Output range, inclusive: from the line containing "804x439 pixels. Task: Click" to the line containing "The height and width of the screenshot is (118, 370).". Restate those lines from the data below word for word and only those.

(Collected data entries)
------

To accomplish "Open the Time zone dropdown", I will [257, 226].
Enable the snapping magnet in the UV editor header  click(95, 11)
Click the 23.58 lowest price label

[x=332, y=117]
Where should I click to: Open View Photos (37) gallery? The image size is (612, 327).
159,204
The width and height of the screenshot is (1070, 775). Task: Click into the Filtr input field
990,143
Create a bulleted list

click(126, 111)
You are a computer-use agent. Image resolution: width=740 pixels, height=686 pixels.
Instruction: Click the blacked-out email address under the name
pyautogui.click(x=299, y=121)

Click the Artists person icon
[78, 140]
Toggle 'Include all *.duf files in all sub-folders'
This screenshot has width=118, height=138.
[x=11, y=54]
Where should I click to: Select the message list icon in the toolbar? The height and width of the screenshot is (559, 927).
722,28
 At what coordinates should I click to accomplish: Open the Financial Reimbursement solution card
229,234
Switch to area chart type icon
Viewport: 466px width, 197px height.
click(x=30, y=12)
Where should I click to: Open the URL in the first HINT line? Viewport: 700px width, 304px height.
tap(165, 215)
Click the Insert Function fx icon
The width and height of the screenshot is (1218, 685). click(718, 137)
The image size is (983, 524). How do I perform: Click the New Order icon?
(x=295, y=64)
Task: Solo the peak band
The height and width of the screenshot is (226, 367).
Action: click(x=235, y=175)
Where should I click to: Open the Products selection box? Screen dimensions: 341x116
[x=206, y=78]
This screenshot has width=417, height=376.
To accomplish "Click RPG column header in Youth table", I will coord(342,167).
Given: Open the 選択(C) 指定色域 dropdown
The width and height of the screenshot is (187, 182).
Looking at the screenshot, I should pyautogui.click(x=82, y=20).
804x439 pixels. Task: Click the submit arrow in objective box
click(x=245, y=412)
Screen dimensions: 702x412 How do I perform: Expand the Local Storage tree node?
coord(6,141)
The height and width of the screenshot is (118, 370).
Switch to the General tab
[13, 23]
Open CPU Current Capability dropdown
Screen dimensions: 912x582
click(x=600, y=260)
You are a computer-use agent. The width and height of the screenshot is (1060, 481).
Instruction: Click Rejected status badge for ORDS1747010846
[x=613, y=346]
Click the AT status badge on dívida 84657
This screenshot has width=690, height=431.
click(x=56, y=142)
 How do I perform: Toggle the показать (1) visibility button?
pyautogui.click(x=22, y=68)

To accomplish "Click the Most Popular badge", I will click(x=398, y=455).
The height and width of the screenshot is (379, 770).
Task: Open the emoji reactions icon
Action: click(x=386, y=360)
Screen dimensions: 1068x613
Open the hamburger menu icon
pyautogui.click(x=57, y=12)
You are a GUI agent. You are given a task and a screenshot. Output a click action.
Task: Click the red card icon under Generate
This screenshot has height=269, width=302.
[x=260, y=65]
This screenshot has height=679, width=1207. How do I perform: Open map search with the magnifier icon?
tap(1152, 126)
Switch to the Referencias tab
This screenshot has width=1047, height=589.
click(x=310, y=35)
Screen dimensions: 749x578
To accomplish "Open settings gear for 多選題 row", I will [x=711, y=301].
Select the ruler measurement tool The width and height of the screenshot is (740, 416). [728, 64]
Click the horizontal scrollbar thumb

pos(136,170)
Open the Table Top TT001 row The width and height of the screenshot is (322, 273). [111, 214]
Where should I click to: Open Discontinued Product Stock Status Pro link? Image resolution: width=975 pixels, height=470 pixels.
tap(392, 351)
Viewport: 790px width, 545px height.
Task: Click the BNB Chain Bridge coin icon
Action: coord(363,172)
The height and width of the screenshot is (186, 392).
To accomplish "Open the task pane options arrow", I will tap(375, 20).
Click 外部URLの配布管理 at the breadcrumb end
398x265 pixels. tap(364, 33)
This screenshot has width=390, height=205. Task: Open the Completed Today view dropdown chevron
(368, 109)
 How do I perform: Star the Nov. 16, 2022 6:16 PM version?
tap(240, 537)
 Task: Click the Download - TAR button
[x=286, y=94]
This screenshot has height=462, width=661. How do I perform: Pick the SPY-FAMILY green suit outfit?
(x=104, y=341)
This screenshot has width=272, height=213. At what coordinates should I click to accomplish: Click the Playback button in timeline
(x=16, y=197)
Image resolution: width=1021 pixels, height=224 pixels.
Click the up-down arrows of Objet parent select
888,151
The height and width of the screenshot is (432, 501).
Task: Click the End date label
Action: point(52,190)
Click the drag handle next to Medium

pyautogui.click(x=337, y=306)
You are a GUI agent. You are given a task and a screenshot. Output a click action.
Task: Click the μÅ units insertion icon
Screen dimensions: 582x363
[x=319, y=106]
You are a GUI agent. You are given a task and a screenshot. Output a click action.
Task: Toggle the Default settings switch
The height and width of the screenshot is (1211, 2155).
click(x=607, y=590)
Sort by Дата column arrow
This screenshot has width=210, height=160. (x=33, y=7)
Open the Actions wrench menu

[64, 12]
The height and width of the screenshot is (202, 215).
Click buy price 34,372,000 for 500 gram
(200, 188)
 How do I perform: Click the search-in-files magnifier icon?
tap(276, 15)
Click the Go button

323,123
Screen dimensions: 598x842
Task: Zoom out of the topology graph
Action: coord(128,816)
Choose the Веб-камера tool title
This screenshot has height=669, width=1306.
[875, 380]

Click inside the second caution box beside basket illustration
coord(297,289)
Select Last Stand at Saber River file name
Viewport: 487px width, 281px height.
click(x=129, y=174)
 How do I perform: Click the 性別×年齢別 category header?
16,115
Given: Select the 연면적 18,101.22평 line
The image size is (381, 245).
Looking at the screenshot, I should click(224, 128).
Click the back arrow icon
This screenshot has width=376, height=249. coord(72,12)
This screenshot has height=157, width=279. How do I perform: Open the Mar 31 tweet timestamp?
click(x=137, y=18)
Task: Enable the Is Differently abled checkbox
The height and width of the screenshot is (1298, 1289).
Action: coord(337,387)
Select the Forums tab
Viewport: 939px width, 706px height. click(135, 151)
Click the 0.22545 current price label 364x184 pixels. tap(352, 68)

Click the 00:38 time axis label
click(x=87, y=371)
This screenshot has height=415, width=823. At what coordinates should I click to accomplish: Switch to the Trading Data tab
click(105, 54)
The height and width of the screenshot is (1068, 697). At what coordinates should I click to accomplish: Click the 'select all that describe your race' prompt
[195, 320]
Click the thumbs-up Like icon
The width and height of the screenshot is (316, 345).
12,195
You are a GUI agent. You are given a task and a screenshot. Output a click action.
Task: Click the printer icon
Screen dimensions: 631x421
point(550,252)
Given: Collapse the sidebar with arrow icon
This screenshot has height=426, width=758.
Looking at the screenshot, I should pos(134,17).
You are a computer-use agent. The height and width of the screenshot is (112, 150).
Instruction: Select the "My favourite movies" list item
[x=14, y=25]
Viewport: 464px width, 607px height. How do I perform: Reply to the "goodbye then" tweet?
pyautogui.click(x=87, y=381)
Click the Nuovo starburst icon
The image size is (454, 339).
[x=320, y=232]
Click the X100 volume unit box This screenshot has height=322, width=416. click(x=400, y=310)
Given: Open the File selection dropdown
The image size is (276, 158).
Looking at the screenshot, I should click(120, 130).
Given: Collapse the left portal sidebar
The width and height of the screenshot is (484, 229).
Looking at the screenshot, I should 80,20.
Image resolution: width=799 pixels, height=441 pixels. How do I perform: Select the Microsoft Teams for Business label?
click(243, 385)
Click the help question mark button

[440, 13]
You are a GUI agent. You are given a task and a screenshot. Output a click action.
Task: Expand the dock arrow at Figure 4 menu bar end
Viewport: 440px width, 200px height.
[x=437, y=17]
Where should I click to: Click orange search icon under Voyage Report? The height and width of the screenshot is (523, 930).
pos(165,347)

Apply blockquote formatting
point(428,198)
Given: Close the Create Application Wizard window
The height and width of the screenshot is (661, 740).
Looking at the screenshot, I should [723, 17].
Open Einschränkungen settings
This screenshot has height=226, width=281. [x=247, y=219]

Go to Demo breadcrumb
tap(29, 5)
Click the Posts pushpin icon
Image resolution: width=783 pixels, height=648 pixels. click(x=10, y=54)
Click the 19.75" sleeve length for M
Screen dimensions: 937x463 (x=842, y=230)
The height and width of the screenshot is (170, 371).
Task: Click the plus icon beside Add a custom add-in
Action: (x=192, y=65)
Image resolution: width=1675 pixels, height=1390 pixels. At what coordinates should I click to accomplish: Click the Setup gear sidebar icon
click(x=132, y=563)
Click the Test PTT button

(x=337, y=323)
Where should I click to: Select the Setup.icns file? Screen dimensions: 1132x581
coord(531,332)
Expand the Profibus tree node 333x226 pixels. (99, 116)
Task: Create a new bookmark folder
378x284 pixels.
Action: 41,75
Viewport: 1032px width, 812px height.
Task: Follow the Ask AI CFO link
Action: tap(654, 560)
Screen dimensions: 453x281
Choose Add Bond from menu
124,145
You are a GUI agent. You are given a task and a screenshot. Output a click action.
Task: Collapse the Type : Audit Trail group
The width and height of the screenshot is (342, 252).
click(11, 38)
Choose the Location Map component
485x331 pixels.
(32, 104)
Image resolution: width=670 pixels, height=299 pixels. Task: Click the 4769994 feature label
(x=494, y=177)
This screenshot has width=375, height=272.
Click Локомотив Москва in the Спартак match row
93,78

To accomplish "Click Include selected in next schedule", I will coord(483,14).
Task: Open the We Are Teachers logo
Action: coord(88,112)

------

• Response box:
804x439 pixels. Task: Click the submit arrow in objective box
click(x=245, y=412)
Screen dimensions: 702x412 How do I perform: Expand the Local Storage tree node?
coord(6,141)
The height and width of the screenshot is (118, 370).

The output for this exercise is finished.